E para não termos quaisquer dúvidas sobre este Álbum e sobre o que lhe deu vida, o realizador Paulo Segadães documentou tudo num filme de 45 minutos, que acompanha o CD.

“True” é literalmente verdade. A verdade da nova vida do Legendary Tigerman. No que diz respeito ao Press Release propriamente dito e que eu deveria ter escrito, tivemos a felicidade de um grande senhor, Lindsay Hutton, ter resolvido fazer-nos a graça de nos oferecer algumas palavras sobre “True” e sobre o Legendary Tigerman. Está em inglês, mas as palavras são tão generosas e genuínas que não as quisemos traduzir.
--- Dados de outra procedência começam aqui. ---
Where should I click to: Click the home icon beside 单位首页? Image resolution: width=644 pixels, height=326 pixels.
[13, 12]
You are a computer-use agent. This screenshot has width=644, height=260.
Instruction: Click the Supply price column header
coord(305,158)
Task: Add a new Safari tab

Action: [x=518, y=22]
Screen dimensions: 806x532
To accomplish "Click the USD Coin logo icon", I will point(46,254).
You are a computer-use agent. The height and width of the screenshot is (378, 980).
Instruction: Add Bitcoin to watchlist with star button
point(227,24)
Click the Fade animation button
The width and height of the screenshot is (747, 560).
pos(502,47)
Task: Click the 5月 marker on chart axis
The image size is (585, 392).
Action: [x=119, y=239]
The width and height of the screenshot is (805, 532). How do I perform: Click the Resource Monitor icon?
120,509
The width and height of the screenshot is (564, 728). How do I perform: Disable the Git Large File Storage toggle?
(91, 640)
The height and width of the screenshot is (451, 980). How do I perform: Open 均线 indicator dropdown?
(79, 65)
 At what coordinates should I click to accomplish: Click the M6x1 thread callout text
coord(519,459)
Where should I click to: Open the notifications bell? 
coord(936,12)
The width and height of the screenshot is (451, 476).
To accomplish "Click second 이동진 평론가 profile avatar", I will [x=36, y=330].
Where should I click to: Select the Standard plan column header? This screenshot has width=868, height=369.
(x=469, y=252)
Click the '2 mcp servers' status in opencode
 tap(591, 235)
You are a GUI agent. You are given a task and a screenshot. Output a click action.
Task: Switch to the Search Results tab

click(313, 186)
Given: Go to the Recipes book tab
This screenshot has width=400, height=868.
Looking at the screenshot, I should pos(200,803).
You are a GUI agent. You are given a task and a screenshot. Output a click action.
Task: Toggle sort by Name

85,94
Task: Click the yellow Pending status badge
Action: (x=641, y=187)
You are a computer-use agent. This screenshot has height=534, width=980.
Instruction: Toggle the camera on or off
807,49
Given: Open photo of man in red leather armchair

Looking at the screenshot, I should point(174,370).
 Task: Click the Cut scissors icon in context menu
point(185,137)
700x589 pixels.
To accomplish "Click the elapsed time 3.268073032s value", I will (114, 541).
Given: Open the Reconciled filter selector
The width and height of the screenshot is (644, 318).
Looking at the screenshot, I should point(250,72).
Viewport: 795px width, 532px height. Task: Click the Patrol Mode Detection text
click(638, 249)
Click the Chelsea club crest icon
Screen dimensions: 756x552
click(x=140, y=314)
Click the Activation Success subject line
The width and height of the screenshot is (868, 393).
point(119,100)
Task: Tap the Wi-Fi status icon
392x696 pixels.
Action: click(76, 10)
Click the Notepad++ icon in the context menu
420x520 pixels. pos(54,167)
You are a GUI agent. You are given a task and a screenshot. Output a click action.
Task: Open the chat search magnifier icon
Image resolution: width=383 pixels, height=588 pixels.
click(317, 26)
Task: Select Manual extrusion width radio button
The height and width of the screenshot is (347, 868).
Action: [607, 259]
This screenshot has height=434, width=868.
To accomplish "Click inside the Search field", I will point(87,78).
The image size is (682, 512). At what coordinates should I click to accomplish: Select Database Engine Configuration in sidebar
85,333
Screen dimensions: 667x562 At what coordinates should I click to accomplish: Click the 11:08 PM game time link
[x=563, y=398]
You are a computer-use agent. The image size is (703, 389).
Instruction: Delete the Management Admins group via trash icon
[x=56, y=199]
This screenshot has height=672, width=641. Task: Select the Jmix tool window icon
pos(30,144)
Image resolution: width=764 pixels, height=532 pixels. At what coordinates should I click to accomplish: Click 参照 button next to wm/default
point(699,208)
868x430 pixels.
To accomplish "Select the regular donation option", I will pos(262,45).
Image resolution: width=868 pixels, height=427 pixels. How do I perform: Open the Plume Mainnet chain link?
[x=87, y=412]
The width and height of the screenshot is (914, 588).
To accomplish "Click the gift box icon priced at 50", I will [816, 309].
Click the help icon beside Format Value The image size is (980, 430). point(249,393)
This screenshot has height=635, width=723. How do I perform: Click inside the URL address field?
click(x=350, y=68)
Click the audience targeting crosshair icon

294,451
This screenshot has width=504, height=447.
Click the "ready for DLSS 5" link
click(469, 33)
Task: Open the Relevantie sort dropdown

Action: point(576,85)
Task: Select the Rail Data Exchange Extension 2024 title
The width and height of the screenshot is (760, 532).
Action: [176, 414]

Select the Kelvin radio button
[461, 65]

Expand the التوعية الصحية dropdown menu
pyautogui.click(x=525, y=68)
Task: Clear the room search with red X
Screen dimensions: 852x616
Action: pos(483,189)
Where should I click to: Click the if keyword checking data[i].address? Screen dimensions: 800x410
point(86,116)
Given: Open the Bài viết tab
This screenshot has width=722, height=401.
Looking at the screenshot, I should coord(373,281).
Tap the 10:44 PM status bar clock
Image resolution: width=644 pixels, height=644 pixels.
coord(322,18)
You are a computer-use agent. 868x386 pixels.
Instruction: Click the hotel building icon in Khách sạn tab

The title of this album is a four letter word that perfectly describes the contents. This is cinematic and undulating music. Those who will benefit most from hearing it have no idea it even exists. Which is where, I guess, a “press release” comes in but nobody actually has to read anything anymore, you can just cut straight to the sonic aspect via the search engine of your choice. I could drop a bunch of names and make comparisons but The Legendary Tigerman is standing shoulder to shoulder with his influences these days. Let’s not ruffle preconception but I’d advocate that he’s actually surpassing them here and there. Authenticity isn’t worth a fuck if the music doesn’t come from the heart, especially now when anything can be faked with software of some description. “True” comprises the type of music that really has been known to save souls. I did have a mind to ask Paulo why he covered “20 Flight Rock” and “Green Onions” but then I thought about it. Purist baggage is unnecessary. It isn’t a given that anyone should be familiar with such standards, particularly youngsters and it’s time they were introduced to something worthwhile.You quite probably get inundated with material that is purported to be some kind of “next big thing’. We’re not making any such claim here. What I’d offer personally is that hearing this actually made me think that rock’n’roll might not be dead after all and let me tell you, I was actually worried. Give “True” a chance and I think you might feel like you want to hear more. That would sure be a start.”